Used since 500 B.C., rosemary is native to the Mediterranean area (where it grows wild) but is now cultivated throughout Europe and the United States. Rosemary's silver-green, needle-shaped leaves are highly aromatic and their flavor hints of both lemon and pine. The herb can be fresh, dried and powdered. Rosemary can be used as a seasoning in a variety of dishes including fruit salads, soups, vegetables, meat (particularly lamb), fish and egg dishes, stuffings and dressings.
The popular Rosmarinus officinalis is a hardy evergreen, shrubby herb
to 2 - 6' tall. A good accent, border or container plant, or it can
be clipped for a low hedge.
Small clusters of lavender blue flowers in late winter and spring.
Attracts honey bees, which are necessary for good pollination throughout
the garden.
Sun, any well-drained soil and moderate watering to establish.
Roasted Baby Potatoes with Rosemary,
From Foodnetwork.com, Rachel Ray, Show: 30 minute meals, Episode: "Fast
'n Fancy"
2 pounds small potatoes, baby Yukon or red skin potatoes
6 cloves garlic, cracked away from skin
2 to 3 tablespoons extra-virgin olive oil, enough to just coat potatoes
2 tablespoons fresh rosemary leaves, chopped
Salt and freshly ground black pepper
Preheat oven to 450 degrees.
Halve potatoes and place on a cookie sheet. Combine with cracked cloves of garlic. Coat potatoes and garlic with extra-virgin oil and season with rosemary, salt and pepper.

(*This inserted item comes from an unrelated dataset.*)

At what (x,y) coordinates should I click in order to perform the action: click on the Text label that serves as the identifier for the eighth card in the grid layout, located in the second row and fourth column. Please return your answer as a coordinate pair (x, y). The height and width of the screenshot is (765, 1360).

Place potatoes on center rack of oven and roast 20 minutes, until just tender.
Cheesy Herbed Popovers
From Foodnetwork.com, Emeril Lagasse, Show:The Essence of Emeril, Episode:
"Christmas"
1/3 cup plus 4 tablespoons reserved beef fat, butter, or vegetable
oil (or a combination)
6 eggs
1 1/2 cups all-purpose flour
1 teaspoon salt
1 teaspoon chopped fresh thyme leaves
1 teaspoon chopped fresh rosemary leaves
1/2 teaspoon freshly ground black pepper
2 cups milk
1/4 cup heavy cream
4 ounces goat cheese, cut or crumbled into 18 to 20 equal pieces
Preheat oven to 400 degrees F.
Brush 18 - 20 wells of 2 popover or muffin tins with some of the melted fat. Place tins in the oven to heat while you prepare the popover batter.

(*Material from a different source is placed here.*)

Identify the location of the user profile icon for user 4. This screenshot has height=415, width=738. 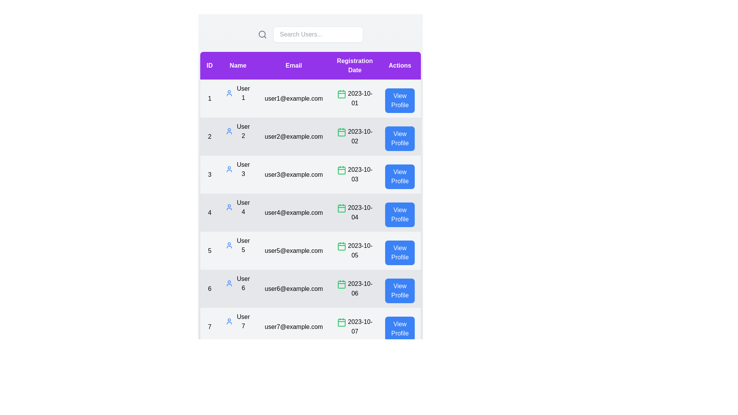
(229, 208).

Combine the eggs, flour, salt, thyme, rosemary, and pepper in a blender and blend until well combined. Using a spatula, scrape down the sides of the blender. While the blender is running, add the milk and cream in a slow stream until smooth and thoroughly combined.
Remove tins from the oven and fill each prepared well halfway with some of the batter. Place a piece of the cheese in the center of each cup and pour the remaining batter over so that the cups are filled 2/3 of the way. Bake the popovers until puffed and golden, 20 - 25 minutes, serve immediately.
Rosemary Dijon Pork Loin
From Foodnetwork.com, George Stella, Show: Low Carb and Lovin' It. Episode: Holiday Dinner.
1 (4-pound) boneless pork loin
2 tablespoons Dijon mustard
2 tablespoons chopped red onions
2 teaspoons kosher salt
1/2 teaspoon freshly ground black pepper
1 clove garlic, minced
2 tablespoons coarsely chopped rosemary leaves, plus a few sprigs for garnish.
Equipment: roasting pan
Preheat oven to 350 degrees F
Trim any excess fat from the pork loin, leaving a thin layer of fat over the top.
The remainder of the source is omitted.